Soulèvement de Niš

Le soulèvement de Niš (en bulgare : Нишко въстание) de 1841 a été l'un des plus grands événements de l'histoire du renouveau national bulgare et du mouvement de libération nationale au XIXe siècle. Le soulèvement a éclaté dans la région de Pomoravlje avec le centre à Niš et était une continuation directe de la précédente conspiration bulgare de 1835[1].

L'endroit où le soulèvement a éclaté.

En raison de son caractère massif et de ses nombreuses victimes, le soulèvement a attiré l'attention des grandes puissances sur la solution de la question bulgare.
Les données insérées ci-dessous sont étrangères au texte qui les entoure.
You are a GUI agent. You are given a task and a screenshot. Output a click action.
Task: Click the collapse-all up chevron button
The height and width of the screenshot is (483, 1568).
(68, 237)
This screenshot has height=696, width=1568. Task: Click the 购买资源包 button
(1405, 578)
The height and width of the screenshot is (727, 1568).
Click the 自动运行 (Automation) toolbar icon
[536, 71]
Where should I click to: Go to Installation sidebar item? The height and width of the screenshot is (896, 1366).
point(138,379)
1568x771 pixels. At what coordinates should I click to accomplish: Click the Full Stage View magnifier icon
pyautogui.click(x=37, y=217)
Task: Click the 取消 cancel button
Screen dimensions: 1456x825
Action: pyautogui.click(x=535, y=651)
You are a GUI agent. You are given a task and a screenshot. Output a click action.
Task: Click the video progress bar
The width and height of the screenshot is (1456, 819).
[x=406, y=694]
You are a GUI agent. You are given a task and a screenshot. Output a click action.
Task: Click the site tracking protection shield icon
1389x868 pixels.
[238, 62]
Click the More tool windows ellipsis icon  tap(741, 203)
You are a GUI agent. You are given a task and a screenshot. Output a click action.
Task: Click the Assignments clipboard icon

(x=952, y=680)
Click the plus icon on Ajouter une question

Le soulèvement a forcé la diplomatie européenne à prendre un certain nombre de mesures pour résoudre la Question d'Orient. Les gouvernements de Russie, de France, d'Autriche et du Royaume-Uni sont confrontés à la nécessité d'intensifier leurs politiques balkaniques[2].

Le soulèvement était bien organisé, mais échoua gravement en raison du manque d'armes et de munitions. Le soulèvement a éclaté sur l'incohérence des intentions avec la mise en œuvre du Tanzimat. Le soulèvement était une expression désespérée du désir bulgare non réalisé d'indépendance nationale, étant donné celui déjà réalisé par les Grecs et les Serbes[3].

Vingt ans plus tard, le Vilayet du Danube a été formé dans une tentative par les autorités ottomanes d'apaiser les Bulgares avec des réformes.